US dollar/Japanese Yen moved the decline at the beginning of the week even when the NFP report brought out a 156k growth in December. Mean hourly salaries rose by 2.9% to become the fastest growth rate since 2009 and signs of greater household salaries might put the F.O.M.C in line to continue to normalize the money policy this year, as a lot of partakers judged that the risk of a meaningful undershooting in the long run, in regards to the usual unemployment level, had gone up somehow and the F.O.M.C may have to increase the federal funds level quicker than it is currently expected, in order to put a limit on the level of undershooting and stop potential pile up of inflation pressures.
EUR/US dollar opposes prior Bear Flag formation and the post Non-Farm employees’ payroll
Earlier today, Jan 6th 2017, the NFP report was given out in the US with a small omission on the number of the headline, showing an addition of 156,000 plus jobs to the US payrolls against the expected 180,000. However, in the report there was a little bit of positive information that helps to preclude the omission in the headline print.
The first response in the Greenback was a strong one because the US Dollar rose to a region of opposition before support at 101.80. This is a 61.8% Fibonacci backward move, a change that was clearly noted by CMC Markets.
As expected, traders must practice prudence if they’re looking for a news-driven change on a Friday.
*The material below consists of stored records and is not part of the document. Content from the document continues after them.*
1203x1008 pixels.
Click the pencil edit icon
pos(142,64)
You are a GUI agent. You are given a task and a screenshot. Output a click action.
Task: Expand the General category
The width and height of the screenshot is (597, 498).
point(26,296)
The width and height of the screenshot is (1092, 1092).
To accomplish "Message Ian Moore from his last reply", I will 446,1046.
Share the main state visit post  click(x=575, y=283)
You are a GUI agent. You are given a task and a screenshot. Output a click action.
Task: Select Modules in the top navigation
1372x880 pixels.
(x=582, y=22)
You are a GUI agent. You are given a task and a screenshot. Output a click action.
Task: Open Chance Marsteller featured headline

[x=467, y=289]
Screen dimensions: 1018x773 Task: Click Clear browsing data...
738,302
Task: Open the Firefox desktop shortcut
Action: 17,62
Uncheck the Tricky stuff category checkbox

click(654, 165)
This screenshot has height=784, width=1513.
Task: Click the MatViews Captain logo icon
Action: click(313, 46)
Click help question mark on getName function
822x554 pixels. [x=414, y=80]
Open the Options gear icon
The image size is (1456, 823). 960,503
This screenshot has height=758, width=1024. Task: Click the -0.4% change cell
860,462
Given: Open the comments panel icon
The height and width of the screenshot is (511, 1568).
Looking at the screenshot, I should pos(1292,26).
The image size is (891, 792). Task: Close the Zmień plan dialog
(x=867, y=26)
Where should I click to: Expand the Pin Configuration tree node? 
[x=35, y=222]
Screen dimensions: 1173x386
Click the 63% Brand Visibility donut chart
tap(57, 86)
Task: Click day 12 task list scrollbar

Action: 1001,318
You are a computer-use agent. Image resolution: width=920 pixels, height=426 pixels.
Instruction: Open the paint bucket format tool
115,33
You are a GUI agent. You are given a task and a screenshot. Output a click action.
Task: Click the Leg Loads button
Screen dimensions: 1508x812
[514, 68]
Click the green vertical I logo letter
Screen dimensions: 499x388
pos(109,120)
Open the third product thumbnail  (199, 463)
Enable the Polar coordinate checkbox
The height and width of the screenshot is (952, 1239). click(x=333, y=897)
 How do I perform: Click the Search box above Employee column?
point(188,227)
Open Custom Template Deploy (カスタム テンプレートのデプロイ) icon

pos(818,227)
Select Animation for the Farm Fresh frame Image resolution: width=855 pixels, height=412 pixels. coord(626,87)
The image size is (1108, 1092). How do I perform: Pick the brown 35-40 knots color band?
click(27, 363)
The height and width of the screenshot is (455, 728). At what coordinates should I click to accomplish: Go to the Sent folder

This change in the Dollar, especially, must be treated with a big deal of warning because the short run price action is arising from a recent lower low and till the prior lower high is removed, questions will continue to be raised.
EUR/US dollar opposition below Prior Bear Flag formation
The recent occurrence of the support close in the Dollar has assisted in strengthening the EUR/US dollar. The two finally closed under the Bear flag formation, that is 1 and 1/2 years old, in December with the one to two combination of the ECB and Federal reserve. However, the fall in prices action seemed to go gradually as prices went way below formation.
The gold costs might continue on an upward trend following the data on US jobs
The prices of gold went on an upward trend continually for the 3rd day as the relaxing of the “Trump trade” continued following the day’s release of US employee payrolls. The Dollar continued to gain from a high of 14 years and the Treasury Bond’s earnings went down at the same time, giving support to assets that do not bear interest and are anti-fiat.
The crude oil prices went down at first together with the prices of the US shares, borrowing prices and the Greenback, showing a pattern witnessed at the beginning of the week that shows consistency with profit being gained on main themes of the ending weeks of last year.